*** MATERIAL TO PROCESS Section Begins ***
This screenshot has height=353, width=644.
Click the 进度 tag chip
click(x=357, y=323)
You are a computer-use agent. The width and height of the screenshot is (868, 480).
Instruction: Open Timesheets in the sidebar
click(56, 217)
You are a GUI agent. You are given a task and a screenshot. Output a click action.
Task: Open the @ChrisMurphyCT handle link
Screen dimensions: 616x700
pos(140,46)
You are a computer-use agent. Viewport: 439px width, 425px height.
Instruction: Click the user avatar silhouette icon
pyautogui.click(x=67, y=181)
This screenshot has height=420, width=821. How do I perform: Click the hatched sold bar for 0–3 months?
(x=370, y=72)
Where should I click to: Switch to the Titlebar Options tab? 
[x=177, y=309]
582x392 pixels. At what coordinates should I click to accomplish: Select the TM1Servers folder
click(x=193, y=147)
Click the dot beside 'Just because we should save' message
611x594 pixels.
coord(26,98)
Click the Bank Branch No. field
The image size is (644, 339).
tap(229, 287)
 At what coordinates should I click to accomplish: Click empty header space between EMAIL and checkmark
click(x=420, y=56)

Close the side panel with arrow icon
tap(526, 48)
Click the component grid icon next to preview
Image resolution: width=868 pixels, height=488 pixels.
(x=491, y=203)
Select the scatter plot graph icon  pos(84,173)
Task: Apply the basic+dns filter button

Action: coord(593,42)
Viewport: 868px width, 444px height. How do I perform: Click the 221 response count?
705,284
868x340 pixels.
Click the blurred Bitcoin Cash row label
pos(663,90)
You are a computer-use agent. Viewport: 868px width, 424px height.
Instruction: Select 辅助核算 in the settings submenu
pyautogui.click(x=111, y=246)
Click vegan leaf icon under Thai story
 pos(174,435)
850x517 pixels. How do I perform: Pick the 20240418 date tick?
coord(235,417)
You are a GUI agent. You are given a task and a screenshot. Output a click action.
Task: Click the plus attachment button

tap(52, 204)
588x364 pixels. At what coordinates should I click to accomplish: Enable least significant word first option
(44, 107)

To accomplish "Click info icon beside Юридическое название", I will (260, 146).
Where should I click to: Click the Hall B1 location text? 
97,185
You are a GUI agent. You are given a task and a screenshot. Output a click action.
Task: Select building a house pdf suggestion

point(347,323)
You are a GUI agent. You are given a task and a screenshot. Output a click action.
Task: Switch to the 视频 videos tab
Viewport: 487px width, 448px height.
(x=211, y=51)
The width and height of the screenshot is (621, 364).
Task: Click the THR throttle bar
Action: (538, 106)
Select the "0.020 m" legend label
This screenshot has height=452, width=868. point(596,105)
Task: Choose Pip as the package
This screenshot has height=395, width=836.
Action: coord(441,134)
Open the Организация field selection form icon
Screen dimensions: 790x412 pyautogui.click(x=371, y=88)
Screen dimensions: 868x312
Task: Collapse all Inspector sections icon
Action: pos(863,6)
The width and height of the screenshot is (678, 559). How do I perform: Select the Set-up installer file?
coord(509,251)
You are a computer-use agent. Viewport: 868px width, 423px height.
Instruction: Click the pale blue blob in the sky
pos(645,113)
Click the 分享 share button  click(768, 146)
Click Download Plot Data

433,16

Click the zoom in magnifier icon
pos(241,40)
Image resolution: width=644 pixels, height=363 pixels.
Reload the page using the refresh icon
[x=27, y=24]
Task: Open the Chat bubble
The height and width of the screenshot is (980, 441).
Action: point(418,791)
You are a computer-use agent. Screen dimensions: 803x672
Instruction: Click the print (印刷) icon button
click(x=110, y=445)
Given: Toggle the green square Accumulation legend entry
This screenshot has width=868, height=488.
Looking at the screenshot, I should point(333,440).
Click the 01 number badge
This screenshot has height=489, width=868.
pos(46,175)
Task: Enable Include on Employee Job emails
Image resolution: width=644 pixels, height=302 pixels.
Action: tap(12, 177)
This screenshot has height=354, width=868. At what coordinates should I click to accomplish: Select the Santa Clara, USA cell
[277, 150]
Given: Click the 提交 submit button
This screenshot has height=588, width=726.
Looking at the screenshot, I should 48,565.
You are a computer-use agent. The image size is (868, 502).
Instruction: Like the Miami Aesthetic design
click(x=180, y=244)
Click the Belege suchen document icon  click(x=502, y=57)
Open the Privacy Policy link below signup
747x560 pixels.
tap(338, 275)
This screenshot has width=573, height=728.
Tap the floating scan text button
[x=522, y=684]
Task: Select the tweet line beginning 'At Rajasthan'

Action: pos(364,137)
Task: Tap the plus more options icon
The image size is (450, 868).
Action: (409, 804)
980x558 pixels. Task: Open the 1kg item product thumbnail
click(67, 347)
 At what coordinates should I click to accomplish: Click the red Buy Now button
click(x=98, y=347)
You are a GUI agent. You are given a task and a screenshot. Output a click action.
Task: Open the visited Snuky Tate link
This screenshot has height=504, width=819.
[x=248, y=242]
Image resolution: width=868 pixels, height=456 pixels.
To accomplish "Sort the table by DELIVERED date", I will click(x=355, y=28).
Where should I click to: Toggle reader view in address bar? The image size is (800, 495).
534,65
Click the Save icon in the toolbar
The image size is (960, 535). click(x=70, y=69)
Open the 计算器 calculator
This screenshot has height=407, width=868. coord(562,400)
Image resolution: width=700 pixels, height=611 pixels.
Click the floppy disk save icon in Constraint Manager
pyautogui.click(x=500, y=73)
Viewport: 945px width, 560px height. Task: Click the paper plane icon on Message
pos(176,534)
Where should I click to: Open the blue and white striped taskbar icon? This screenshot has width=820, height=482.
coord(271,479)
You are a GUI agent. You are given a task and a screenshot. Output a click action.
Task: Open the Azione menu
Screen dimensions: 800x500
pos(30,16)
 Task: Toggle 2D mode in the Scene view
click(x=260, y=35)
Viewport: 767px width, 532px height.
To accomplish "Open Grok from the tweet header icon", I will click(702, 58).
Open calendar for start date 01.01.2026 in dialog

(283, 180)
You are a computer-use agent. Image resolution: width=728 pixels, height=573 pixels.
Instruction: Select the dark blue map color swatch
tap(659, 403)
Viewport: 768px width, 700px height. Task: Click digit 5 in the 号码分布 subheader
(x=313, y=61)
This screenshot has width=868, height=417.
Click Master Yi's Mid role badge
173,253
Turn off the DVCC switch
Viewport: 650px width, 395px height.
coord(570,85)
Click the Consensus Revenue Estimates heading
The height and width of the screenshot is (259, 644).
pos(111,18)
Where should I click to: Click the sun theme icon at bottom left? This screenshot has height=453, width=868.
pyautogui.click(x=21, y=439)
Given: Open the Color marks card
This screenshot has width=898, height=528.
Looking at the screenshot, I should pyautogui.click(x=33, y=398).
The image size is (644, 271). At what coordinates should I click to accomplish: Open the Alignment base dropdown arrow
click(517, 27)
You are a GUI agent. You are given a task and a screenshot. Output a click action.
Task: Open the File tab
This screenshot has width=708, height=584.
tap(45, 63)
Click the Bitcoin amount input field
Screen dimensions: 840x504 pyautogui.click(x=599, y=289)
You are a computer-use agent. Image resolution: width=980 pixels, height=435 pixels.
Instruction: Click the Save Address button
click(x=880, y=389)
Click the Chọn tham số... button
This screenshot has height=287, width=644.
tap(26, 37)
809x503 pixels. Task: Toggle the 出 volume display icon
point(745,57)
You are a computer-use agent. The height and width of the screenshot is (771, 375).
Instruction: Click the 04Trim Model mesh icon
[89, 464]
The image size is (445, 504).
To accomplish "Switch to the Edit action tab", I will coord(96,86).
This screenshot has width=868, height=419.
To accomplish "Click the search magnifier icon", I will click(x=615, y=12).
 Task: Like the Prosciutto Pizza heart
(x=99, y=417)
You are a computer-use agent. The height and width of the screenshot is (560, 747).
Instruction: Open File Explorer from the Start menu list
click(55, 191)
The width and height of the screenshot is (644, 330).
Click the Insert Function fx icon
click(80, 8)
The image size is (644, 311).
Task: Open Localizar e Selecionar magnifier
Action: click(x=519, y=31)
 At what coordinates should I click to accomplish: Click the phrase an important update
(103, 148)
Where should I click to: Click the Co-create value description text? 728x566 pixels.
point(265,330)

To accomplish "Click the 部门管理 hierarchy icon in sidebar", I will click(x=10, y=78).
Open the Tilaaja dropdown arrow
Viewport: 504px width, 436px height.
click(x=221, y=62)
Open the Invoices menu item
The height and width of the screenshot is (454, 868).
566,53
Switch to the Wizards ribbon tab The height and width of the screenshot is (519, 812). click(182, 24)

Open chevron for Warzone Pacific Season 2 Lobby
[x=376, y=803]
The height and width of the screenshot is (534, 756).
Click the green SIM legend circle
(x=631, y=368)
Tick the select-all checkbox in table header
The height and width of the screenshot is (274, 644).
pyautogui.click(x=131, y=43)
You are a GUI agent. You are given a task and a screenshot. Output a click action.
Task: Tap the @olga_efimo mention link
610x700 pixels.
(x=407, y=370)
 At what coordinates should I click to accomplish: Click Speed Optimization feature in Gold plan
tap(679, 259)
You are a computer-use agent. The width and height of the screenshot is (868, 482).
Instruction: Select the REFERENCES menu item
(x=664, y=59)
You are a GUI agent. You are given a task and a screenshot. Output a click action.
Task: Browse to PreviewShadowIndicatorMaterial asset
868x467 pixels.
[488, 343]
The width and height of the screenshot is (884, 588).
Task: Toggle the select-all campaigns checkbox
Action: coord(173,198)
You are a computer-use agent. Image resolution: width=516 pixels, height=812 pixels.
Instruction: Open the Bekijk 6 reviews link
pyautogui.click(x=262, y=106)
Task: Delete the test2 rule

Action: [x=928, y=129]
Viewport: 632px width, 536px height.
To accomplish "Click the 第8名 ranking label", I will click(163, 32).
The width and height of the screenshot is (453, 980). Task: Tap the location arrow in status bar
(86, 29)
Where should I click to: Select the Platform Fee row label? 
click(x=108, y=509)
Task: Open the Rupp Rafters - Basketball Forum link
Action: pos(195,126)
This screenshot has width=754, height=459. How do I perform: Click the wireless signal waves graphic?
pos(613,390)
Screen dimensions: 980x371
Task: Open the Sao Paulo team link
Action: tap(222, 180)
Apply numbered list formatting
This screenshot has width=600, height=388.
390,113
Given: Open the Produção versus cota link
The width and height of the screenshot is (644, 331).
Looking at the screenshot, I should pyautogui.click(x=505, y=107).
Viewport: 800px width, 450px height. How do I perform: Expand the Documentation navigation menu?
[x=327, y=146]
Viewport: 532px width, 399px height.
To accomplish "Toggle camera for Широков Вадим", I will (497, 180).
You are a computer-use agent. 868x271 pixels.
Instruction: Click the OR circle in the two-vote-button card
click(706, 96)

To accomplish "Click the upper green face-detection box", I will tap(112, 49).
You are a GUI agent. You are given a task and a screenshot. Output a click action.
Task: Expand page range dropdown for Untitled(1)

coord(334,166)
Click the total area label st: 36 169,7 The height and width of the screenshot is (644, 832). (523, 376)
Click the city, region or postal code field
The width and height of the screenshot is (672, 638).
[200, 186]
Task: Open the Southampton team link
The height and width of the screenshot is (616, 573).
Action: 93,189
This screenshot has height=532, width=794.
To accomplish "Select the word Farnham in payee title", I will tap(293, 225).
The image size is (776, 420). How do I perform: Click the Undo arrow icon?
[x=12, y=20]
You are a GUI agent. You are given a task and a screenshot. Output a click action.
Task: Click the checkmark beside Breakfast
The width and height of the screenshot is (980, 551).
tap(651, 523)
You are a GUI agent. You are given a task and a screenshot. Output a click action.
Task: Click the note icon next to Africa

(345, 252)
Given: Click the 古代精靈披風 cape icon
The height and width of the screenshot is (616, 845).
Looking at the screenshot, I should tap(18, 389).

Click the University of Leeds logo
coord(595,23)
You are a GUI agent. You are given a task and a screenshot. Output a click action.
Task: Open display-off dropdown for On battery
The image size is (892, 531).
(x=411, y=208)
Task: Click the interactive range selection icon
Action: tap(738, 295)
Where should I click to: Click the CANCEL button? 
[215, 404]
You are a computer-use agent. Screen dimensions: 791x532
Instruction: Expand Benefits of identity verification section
*** MATERIAL TO PROCESS Section Ends ***
— PROMPT —
All lines of the entries containing the string "beside" must be shown in full.

— TASK SOLUTION —
Click the dot beside 'Just because we should save' message
To accomplish "Click info icon beside Юридическое название", I will (260, 146).
Task: Click the checkmark beside Breakfast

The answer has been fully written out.